Tobacco has been used in the West for its anti-anxiolytic and antidepressant qualities for hundreds of years, beginning with its discovery by Europeans in South America. The substance has a long history of shamanic use in South America, where some traditions seemed to believe that the exhaled smoke carried one’s wishes up to God.

Unfortunately, knowledge about how to use this substance wisely has been lost, and most people have drifted to either the extreme of smoking a pack a day or the extreme of thinking that tobacco has no benefits at all. Subtlety has been forgotten.

The first public government campaign against tobacco smoking was carried out by Nazi Germany. The authoritarian nature of the National Socialists made them well suited for ignoring the mental health benefits of the substance. Despite that, the Nazis were unwilling to go quite as far as the New Zealand Government and try to have the substance banned.

The truth is that people smoke tobacco because it feels good, and that tobacco feels good not because it gives an instant rush of pleasure that makes you addicted but because it alleviates suffering that already existed in the smoker’s mind.

If it was true that it gave people a rush of instant pleasure then everyone should become addicted, but this is not at all the case. People who are suffering psychologically are far more likely to become addicted, for the simple reason that smoking tobacco temporarily takes the suffering away. This appears to be especially true of people suffering from schizophrenia, depression or anxiety.

Some will say that these people have “addictive personalities”, but that is rubbish. The simple fact is that people who are suffering are more likely to take a substance that alleviates that suffering than people who are not suffering – this is obvious if one considers the balance of incentives.

And so they smoke tobacco because it helps them deal with stress, anxiety, rage, depression, and a range of neurotic and psychotic disorders.

The correct approach here is not to brutally force the citizenry into abstinence by taxing the mentally ill into poverty like a 20th century authoritarian hellhole would, but to cure the mental illnesses that cause people to smoke tobacco before they start smoking it.

Fundamentally, this means two interrelated things have to change. The first is for the Government to acknowledge that mental illness are legitimate health problems in the same way that physical illnesses are, and to properly fund a mental health system. With a properly funded mental health system psychiatrists will be able to keep up to date in their field instead of parroting 30-year old drug war propaganda because they have no time to research.

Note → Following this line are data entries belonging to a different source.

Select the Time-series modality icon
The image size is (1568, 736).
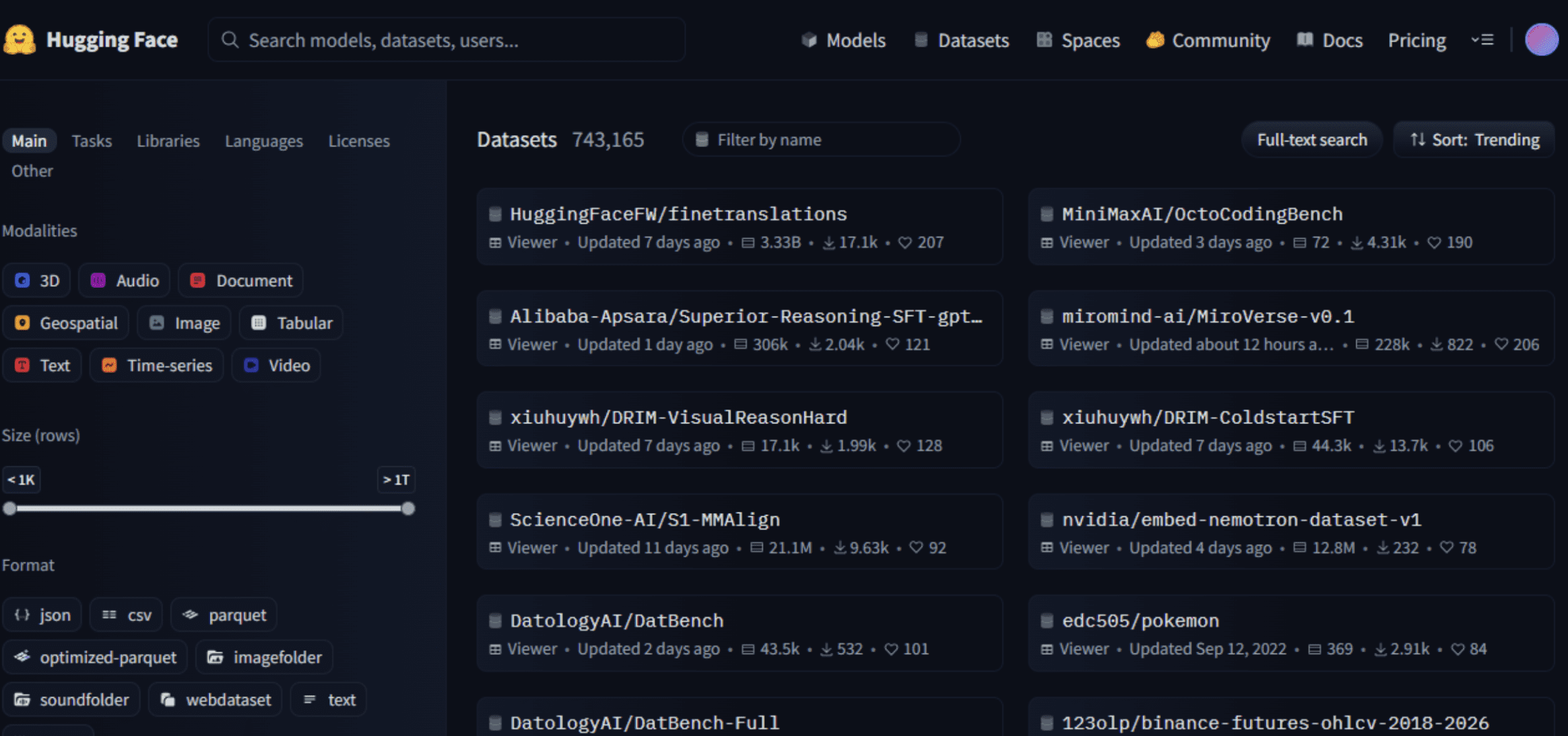click(109, 365)
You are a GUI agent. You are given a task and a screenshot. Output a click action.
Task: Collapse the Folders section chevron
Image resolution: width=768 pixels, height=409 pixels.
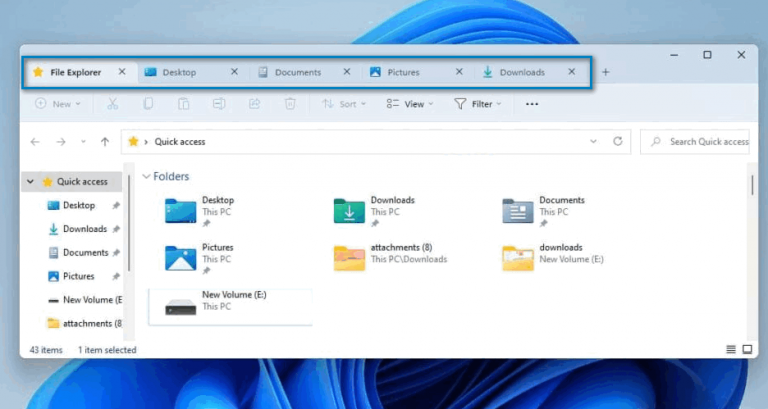[146, 177]
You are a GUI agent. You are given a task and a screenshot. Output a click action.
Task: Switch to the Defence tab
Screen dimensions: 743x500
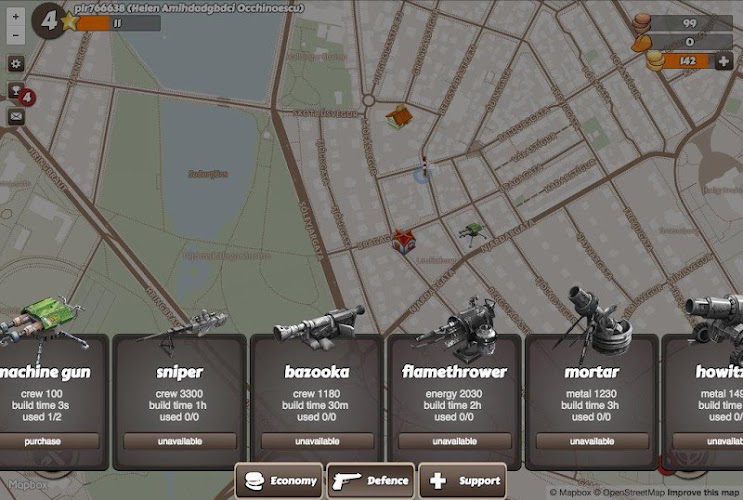click(371, 481)
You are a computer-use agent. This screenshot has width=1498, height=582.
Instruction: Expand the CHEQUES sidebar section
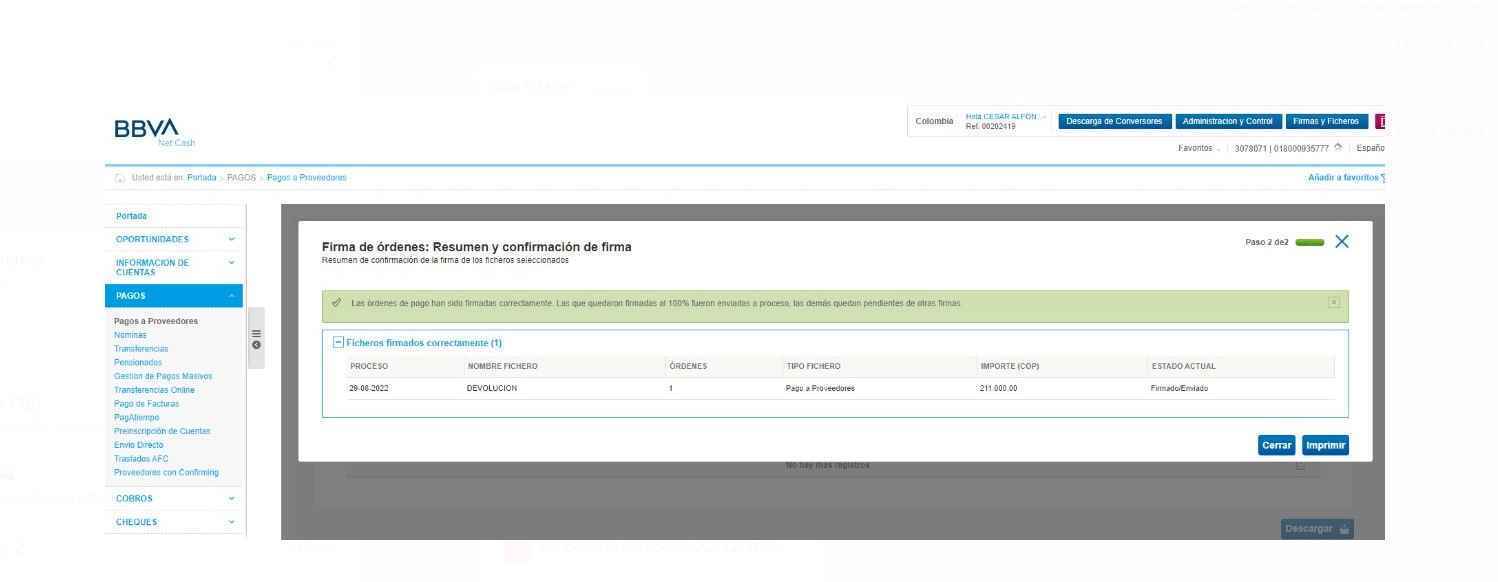pyautogui.click(x=232, y=522)
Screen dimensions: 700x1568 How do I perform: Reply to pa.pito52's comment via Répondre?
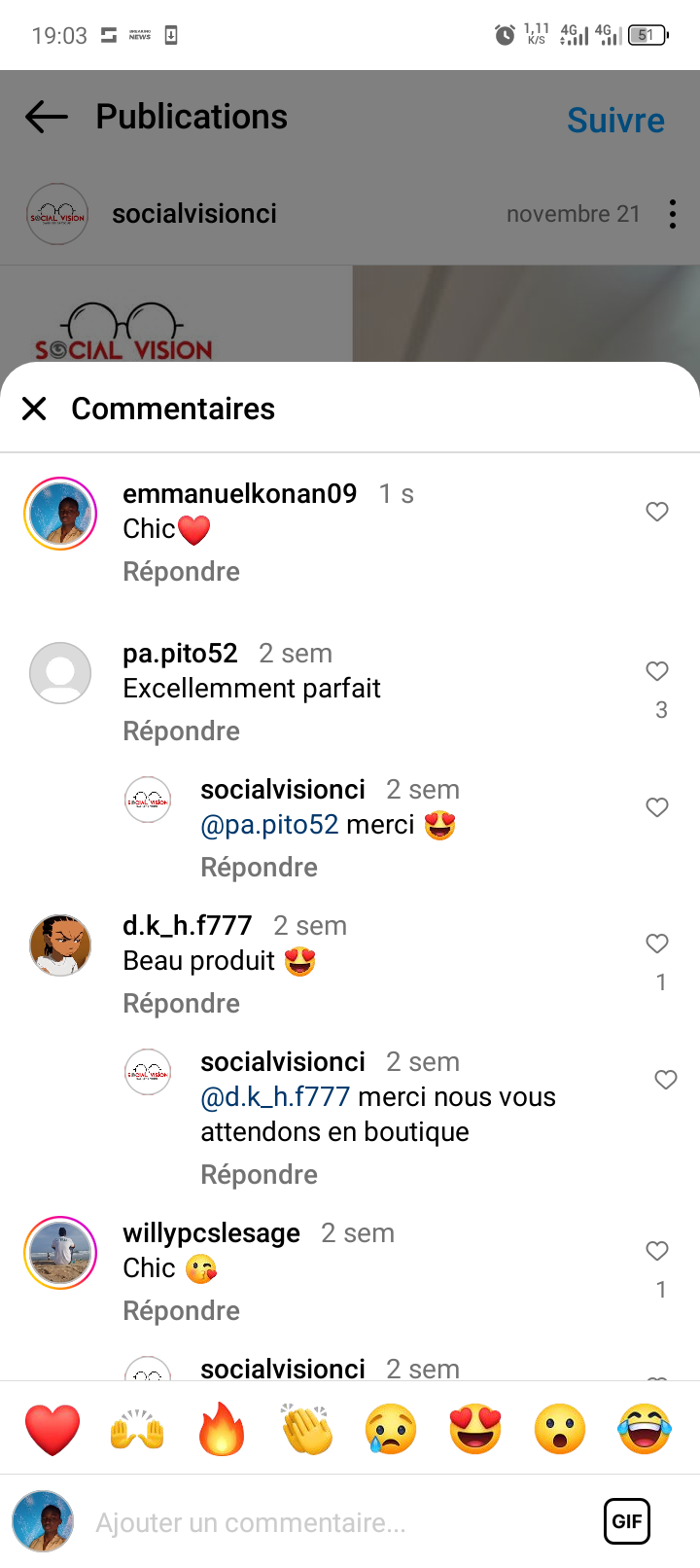(x=181, y=731)
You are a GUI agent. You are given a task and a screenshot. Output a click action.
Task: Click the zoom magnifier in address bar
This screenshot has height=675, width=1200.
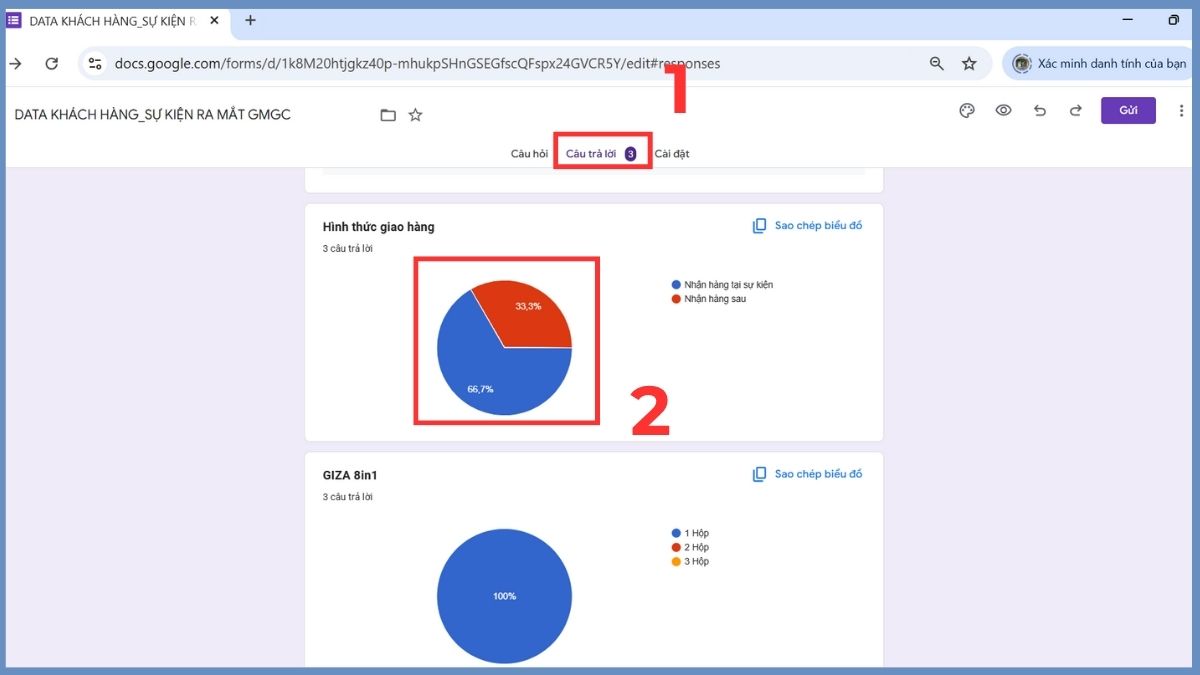pyautogui.click(x=936, y=63)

For this to be possible depends on the second thing, which is that New Zealand makes a cultural change in which it acknowledges that mental illnesses are legitimate problems in the same way that physical illnesses are, and that “hardening up” when you are suffering from depression makes as much sense as hardening up when you have a broken leg, and is equally as likely to kill you if you try to go on with your life without getting help.